A year and a half ago I was given the opportunity to give my life over to Christianity. Now, I did not grow up in a Christian household; it was not routine to go to church every Sunday and youth group every Wednesday. It just was not my family. My life consisted of going to school, playing volleyball, being involved in student council, and other things at school while also trying to juggle a social life outside of school. I had dealt with a lot of anxiety and not being confident in myself.
My friend, Trinity, really wanted me to go with her to her youth group so I could meet all of her friends. I was nervous to meet them because these were people Trinity had known her whole life and, since they lived 40 minutes away, they did not go to my school. I can remember the exact day she brought me. It was March 13, 2020 right before school and the world “shut down”, it was the second semester of my sophomore year. She had asked me a couple times before I actually went and I was so scared to go, but finally she convinced me to go. After hearing all the great things Trinity had told me about it I became interested to get to know the people there. After school I went to her house then her family drove us to the building that the youth group was being held at. We drove down the two lane highway and the anticipation built up more and more as if a child was stacking up blocks as high as they could in my chest. Then we arrived, we pulled into the blacktop parking lot; I got out of their white suburban and I walked in the glass doors from outside the brown tinned building then through the double doors that led to everyone standing around a pool table and snack bar talking with each other. I was immediately overwhelmed.

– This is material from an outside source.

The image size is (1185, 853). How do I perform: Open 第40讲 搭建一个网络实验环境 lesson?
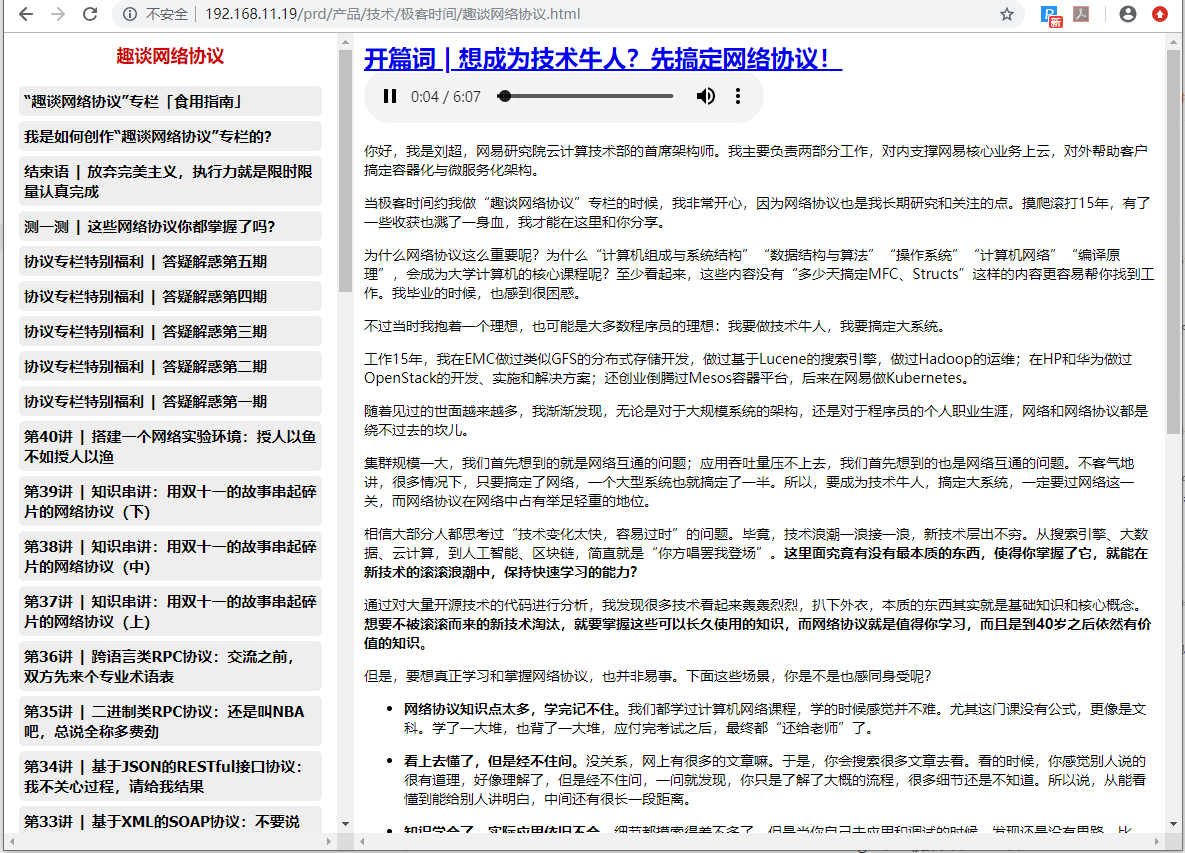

Through all the emotions running through my head; I was scared, nervous, anxious, and excited all at once. But I never thought that as soon as I walked through those black framed, glass doors with metal handles cold as ice, my life would change forever. Her friends, who were also high school teenagers, came and surrounded Trinity, telling her hello and hugging her— I stood there silently not knowing what to do. All of her friends were asking her who I was and telling me it was nice to meet me. The stress went away, and I felt comfortable. What I did not know at the time was that from that moment on my life would be different and that these people would become my family.
I was only able to attend very few typical youth group meetings before they became on Zoom because of quarantine in March 2020. But that did not matter to me because I knew after that second night that these were people I did not ever want to say goodbye to. I started going every week as soon as life was somewhat back to normal and I started going to church every Sunday. The way I handle situations that may be stressful or overwhelming has changed, the way I act is different, how I handle my emotions has changed, but all these changes are good changes. I have recognized the greatness of life and that life will get hard, but there is always an answer, but most importantly I have made bonds with people that I can lean on when I feel my weakest. Life is good and I know that not everyone gets to say that, but I’m blessed that here in America we have our freedom and especially freedom of religion because that has made the biggest impact on my life that I can not be more grateful for.